Guatemalan footballer

Carlos Vinicio Quiñónez Sánchez, nicknamed El Buga, (born 20 July 1977) is a Guatemalan former professional footballer who played as a midfielder.

==Club career==
Quiñónez played several years for Guatemalan giants Comunicaciones before returning to his first professional club Deportivo Marquense. In July 2007 he joined Xelajú and on 21 January 2008, while still at MC Xelajú, he was involved in a heavy car accident near Quetzaltenango, and was suffering from a lumbar injury, which kept him out for over six months. In January 2009 he signed for Petapa.

==International career==
Quiñónez made his debut for Guatemala in a January 2000 friendly match against Panama and has earned a total of 29 caps, scoring 1 goal.
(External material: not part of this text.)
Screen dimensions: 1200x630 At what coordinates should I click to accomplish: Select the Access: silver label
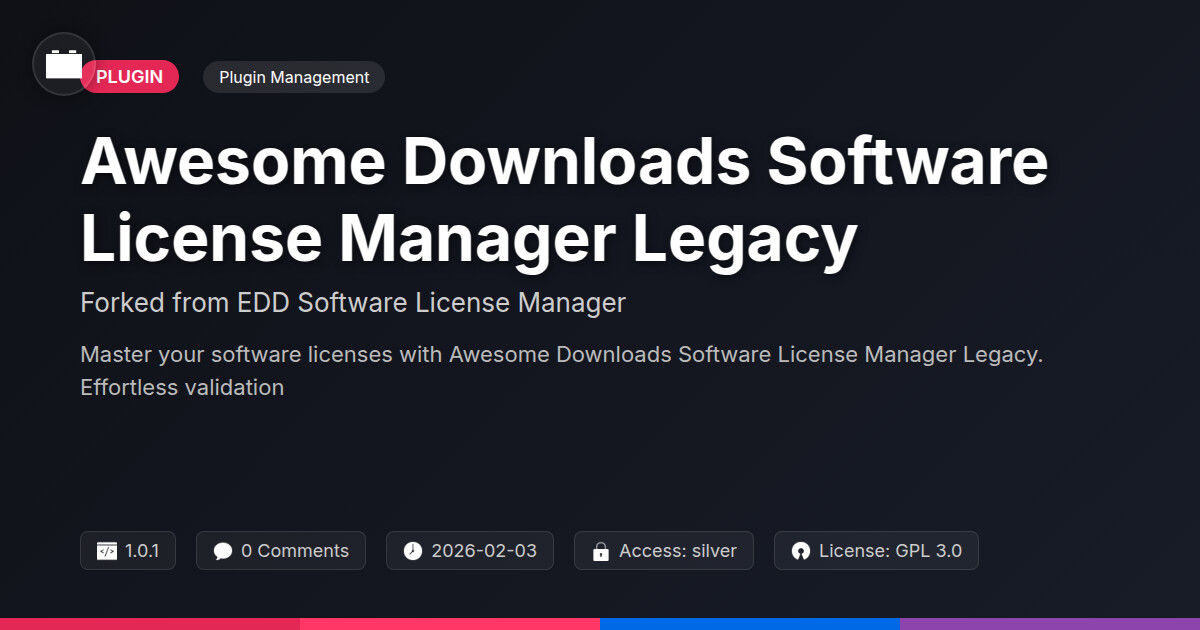678,551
He has represented his country in 3 FIFA World Cup qualification matches as well as at the 2005 and 2007 UNCAF Cups and the 2007 CONCACAF Gold Cup.

His final international was a November 2007 friendly match against Jamaica.

===International goals===
Scores and results list. Guatemala's goal tally first.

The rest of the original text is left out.